Design, synthesis, and evaluation of potent RIPK1 inhibitors with in vivo anti-inflammatory activity

RIPK1 plays a key role in the necroptosis pathway that regulates inflammatory signaling and cell death in various diseases, including inflammatory and neurodegenerative diseases. Herein, we report a series of potent RIPK1 inhibitors, represented by compound 70. Compound 70 efficiently blocks necroptosis induced by TNF alpha in both human and mouse cells (EC50 = 17-30 nM). Biophysical assay demonstrates that compound 70 potently binds to RIPK1 (K-d = 9.2 nM), but not RIPK3 (K-d > 10,000 nM). Importantly, compound 70 exhibits greatly improved metabolic stability in human and rat liver microsomes compared to compound 6 (PK68), a RIPK1 inhibitor reported in our previous work. In addition, compound 70 displays high permeability in Caco-2 cells and excellent in vitro safety profiles in hERG and CYP assays.

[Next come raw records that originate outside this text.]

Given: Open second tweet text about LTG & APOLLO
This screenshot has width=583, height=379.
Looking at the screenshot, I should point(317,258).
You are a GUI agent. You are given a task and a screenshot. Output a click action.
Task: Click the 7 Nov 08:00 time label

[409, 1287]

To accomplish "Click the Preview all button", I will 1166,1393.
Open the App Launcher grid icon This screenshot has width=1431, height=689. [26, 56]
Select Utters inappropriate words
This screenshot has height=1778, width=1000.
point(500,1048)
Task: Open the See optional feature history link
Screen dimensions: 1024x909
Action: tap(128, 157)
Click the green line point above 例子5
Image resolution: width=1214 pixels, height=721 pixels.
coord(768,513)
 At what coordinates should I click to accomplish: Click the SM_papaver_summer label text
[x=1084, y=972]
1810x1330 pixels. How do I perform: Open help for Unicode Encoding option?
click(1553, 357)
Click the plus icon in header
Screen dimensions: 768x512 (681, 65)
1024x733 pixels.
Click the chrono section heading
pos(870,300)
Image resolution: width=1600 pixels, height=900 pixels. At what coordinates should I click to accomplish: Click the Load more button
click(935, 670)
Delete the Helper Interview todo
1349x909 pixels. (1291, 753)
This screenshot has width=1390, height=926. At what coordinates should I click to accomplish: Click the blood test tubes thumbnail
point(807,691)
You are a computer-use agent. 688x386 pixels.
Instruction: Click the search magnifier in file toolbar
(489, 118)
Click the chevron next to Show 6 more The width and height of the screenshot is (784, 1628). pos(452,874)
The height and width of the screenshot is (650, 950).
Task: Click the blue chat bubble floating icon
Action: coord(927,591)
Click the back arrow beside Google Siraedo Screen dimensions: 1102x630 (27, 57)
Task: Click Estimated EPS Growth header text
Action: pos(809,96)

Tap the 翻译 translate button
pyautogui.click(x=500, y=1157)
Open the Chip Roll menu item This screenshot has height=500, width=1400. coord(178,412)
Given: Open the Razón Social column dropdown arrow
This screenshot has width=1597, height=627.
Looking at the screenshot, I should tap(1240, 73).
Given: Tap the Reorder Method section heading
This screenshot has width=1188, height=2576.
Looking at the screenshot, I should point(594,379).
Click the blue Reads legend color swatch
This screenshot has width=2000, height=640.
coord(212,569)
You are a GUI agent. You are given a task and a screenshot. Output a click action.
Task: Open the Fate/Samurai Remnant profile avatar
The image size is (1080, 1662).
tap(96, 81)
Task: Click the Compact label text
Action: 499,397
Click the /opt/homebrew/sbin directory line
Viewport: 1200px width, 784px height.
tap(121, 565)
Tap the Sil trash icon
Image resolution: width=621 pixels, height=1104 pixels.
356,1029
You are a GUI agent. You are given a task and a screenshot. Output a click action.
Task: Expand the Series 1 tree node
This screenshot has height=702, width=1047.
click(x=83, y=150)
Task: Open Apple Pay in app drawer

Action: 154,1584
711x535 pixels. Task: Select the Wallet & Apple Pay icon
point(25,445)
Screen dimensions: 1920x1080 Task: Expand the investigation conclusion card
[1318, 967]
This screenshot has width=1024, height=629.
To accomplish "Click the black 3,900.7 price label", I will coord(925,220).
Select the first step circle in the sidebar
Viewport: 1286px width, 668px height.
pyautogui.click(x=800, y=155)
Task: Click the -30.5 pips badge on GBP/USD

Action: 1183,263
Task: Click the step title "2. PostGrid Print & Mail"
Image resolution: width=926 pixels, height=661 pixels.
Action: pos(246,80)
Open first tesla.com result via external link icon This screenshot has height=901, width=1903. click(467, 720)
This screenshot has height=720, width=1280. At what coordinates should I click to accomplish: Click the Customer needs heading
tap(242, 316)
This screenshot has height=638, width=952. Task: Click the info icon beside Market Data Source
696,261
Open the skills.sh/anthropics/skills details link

Moreover, pre-treatment of 70 significantly ameliorates hypothermia and lethal shock in SIRS mice model. Lastly, compound 70 possesses favorable pharmacokinetic parameters with moderate clearance and good oral bioavailability in SD rat. Taken together, our work supports 70 as a potent RIPK1 inhibitor and highlights its potential as a prototypical lead for further development in necroptosisassociated inflammatory disorders. (c) 2021 Elsevier Masson SAS. All rights reserved.

Automated summary

This study reports a series of potent RIPK1 inhibitors, with compound 70 being highly active and stable in blocking necroptosis in inflammatory signaling and cell death. Compound 70 exhibits excellent properties and activity in both in vitro and in vivo experiments.